KAILUA-KONA — Tucked away in a studio in Kainaliu, William Wingert wasn’t able to experience the true satisfaction of being an artist. For Wingert, to be a real artist, his paintings needed to be seen by someone other than himself.
“Art is never really complete until it’s being viewed,” Wingert said. “The completion of art is when it has an audience.”
Wingert hasn’t had the opportunity to take his art to the next level — a real art exhibition. Until recently. And the opportunity has come in an unlikely place.
At West Hawaii Community Health Center — Kealakehe, Wingert currently has his first one-man show on display in the health center’s waiting rooms. The walls of the rooms are covered with his portraits, figures and landscape paintings, giving him a new opportunity to show his talents, and potentially sell some artwork in the process.
Wingert’s one-man show, which runs through the end of May, is just one part of the health center’s bigger, more permanent project of turning the health center into a health and art center.

● **Study questions**:
1. Based on the article above about William Wingert's exhibit, say whether each statement agrees with it: (a) Wingert's show runs through the end of May. (b) Wingert's studio is in Kealakehe. (c) The show is Wingert's first one-man show. Answer each with yes or no, and quote the words of the article that decide it.
2. According to the article above about William Wingert's exhibit, where in the health center are his paintings hung?
3. Carry on the article about William Wingert's exhibit at the health center, picking up right after its final sentence.

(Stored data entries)
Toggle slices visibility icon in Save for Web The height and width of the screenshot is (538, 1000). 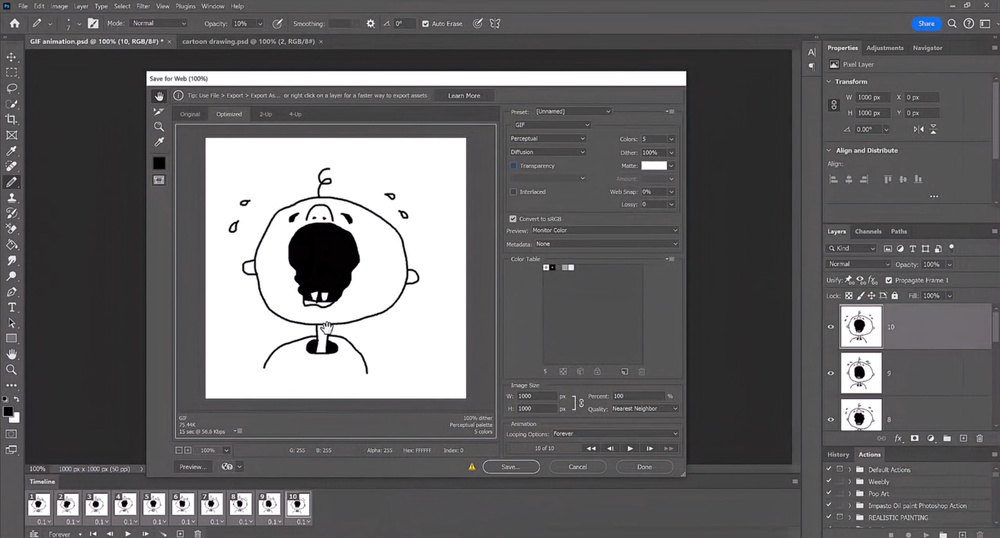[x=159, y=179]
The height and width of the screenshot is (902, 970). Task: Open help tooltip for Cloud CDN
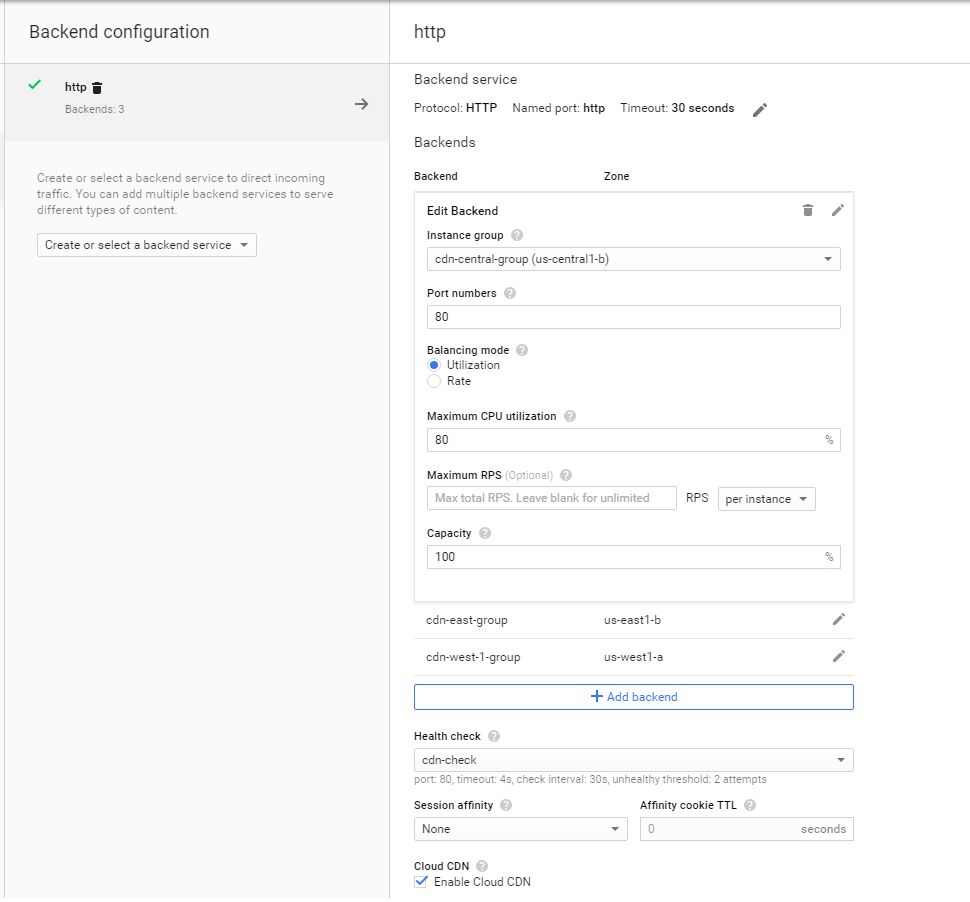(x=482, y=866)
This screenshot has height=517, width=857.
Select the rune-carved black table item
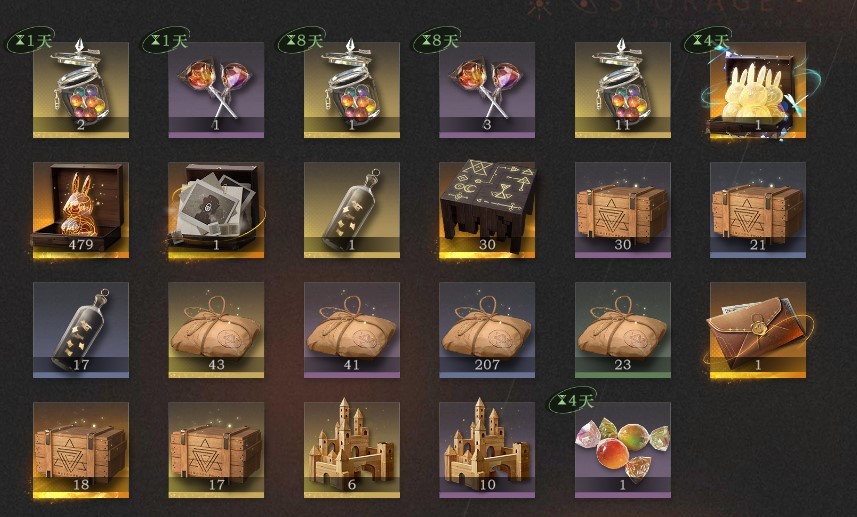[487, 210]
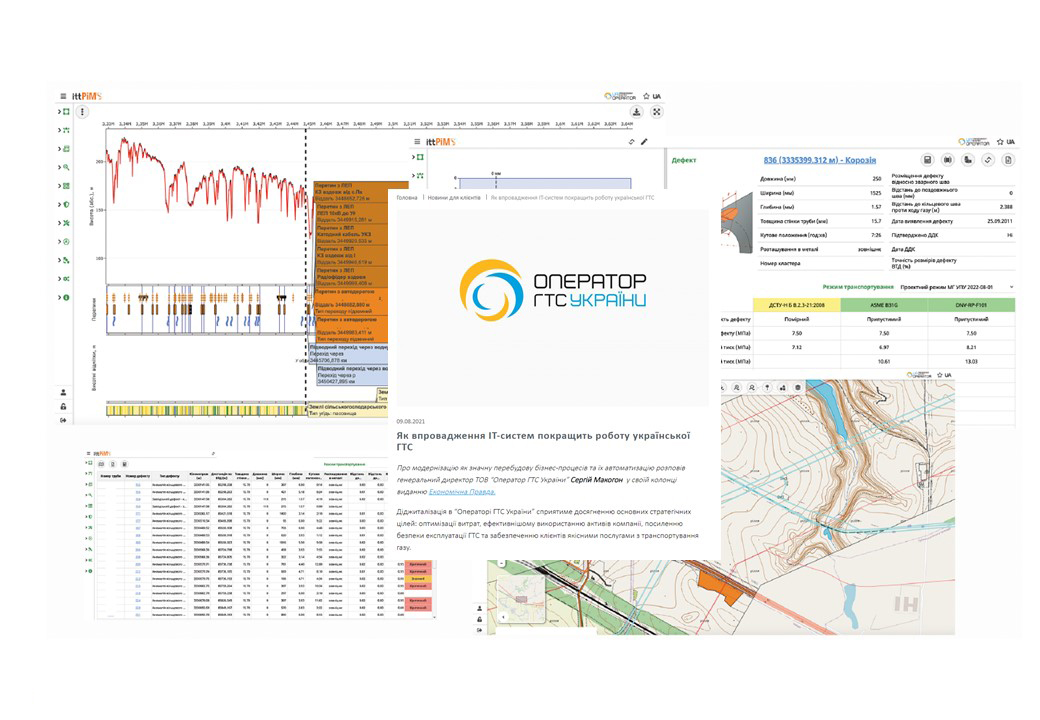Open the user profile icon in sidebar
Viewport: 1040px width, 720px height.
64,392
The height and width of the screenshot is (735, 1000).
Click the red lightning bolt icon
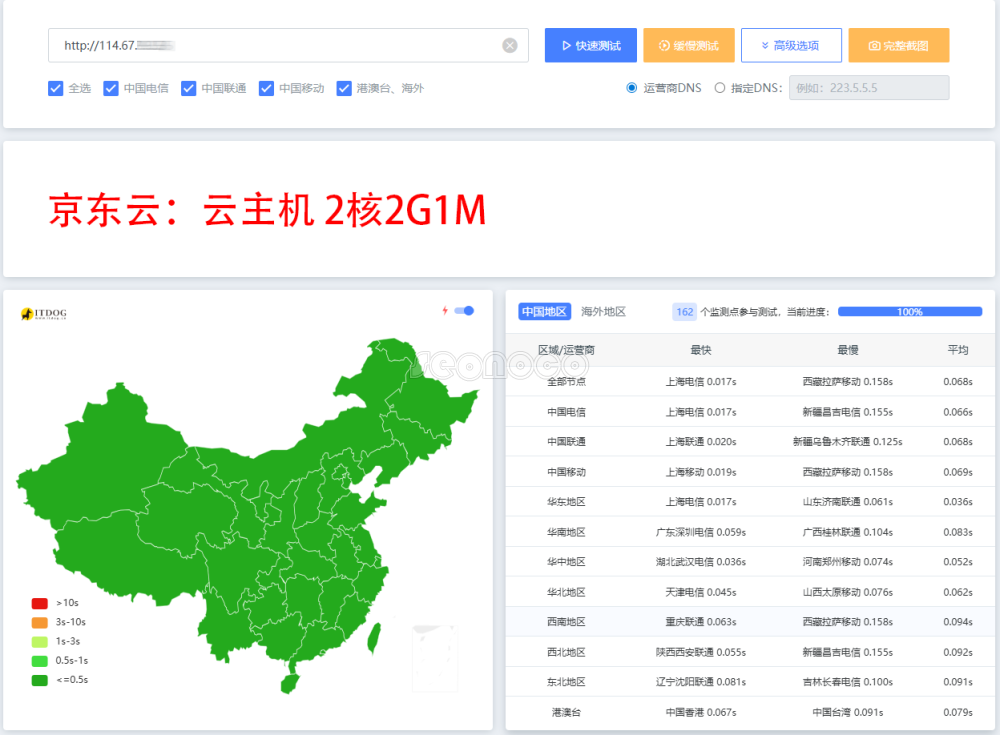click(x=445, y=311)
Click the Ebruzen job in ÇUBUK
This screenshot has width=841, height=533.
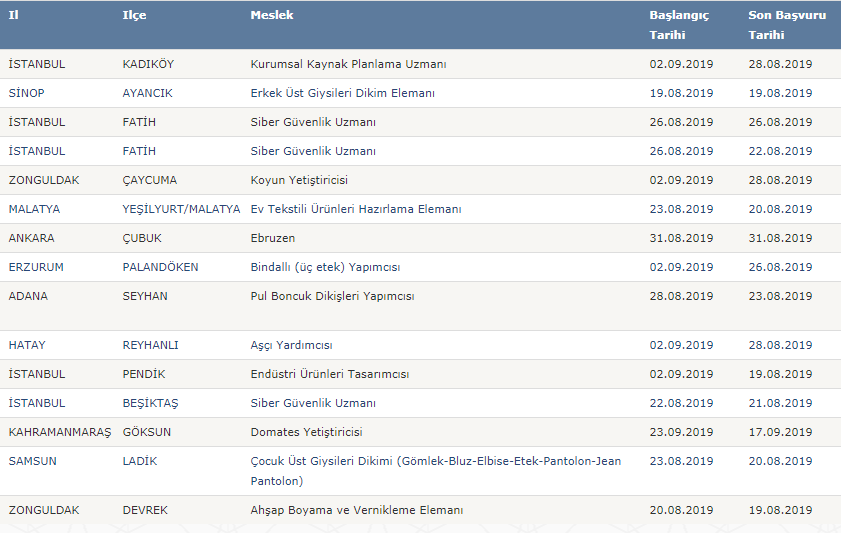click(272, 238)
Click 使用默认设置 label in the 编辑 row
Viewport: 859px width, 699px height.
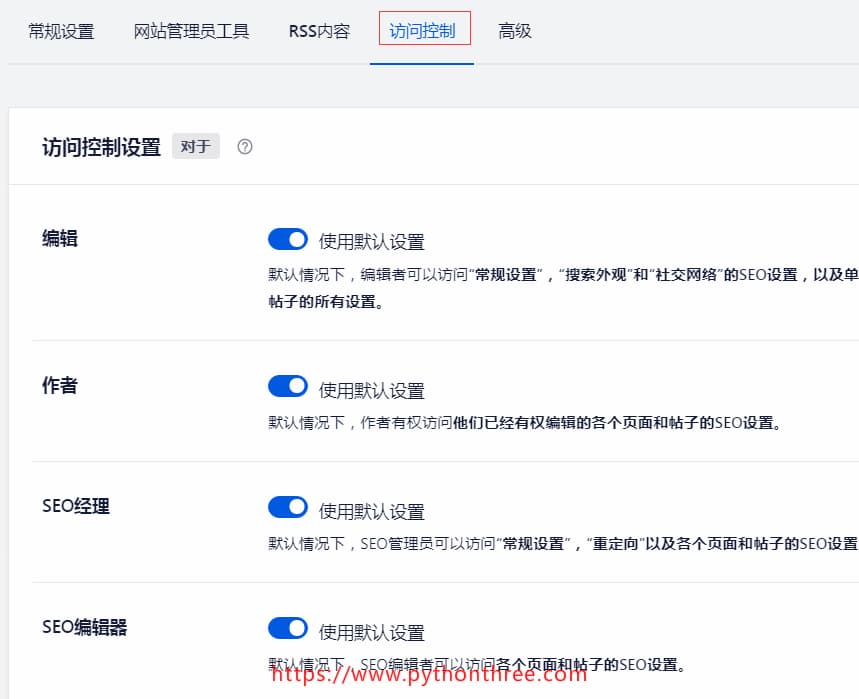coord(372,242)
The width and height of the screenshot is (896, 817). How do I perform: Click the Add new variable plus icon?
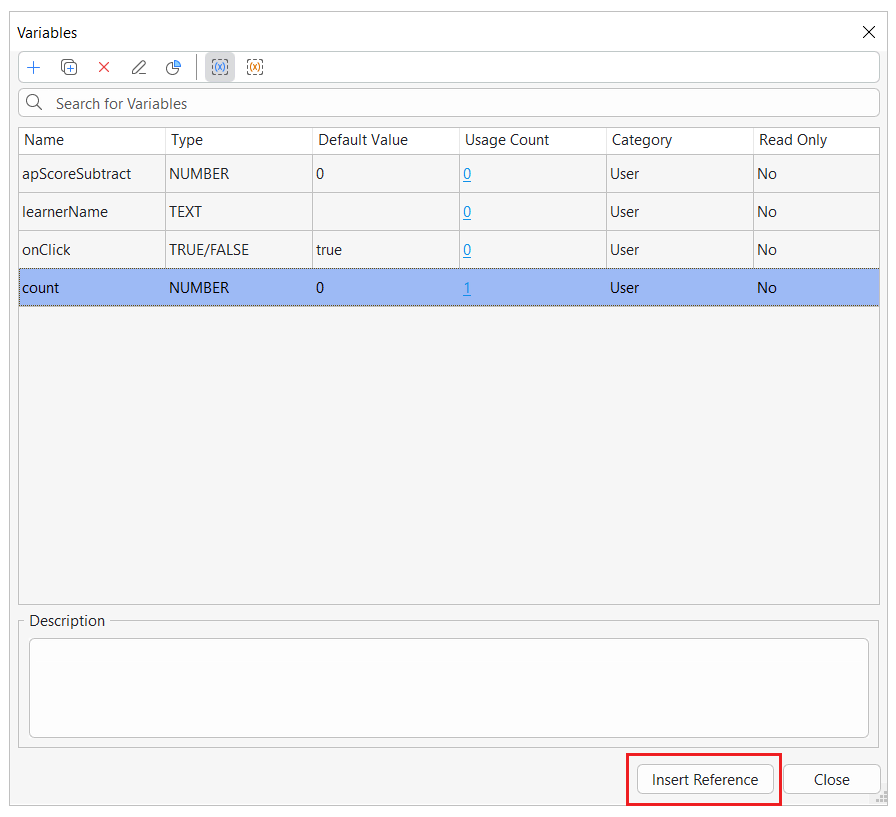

● **Answers to each task**:
1.
(a) Yes: "which runs through the end of May"
(b) No: "Tucked away in a studio in Kainaliu"
(c) Yes: "Wingert currently has his first one-man show on display"

2. In the health center's waiting rooms.

3.
“The idea of hosting local artists is, we are a very nontraditional venue but we believe everyone deserves art, just like everyone deserves health care,” said Natasha Ala, West Hawaii Community Health Center director of marketing and development. “Our patients are people who probably wouldn’t traditionally go to an art exhibition or an art gallery, so we’re bringing the art to them.”
Wingert has previously been a juror for an annual juried art show that is a collaboration with the health center and the Donkey Mill Art Center. After the fourth annual show, “Art is Healing,” ended in October, Ala offered Wingert the opportunity to become the health center’s featured solo artist for a few months.
“His work appeals to a lot of people,” Ala said. “I think people will recognize the people in his portraits, so it will have a familiar feeling to people.”
The annual juried show was created in 2015 with the goal of creating a permanent art collection for the health center. A fifth annual show will be held in October. The exhibition, as well as the space inside the health center’s waiting rooms, are open for all Big Island artists to submit their work.
While a submission date for the fifth annual juried show later this year hasn’t been opened yet, Ala said the time of submission usually falls around Labor Day.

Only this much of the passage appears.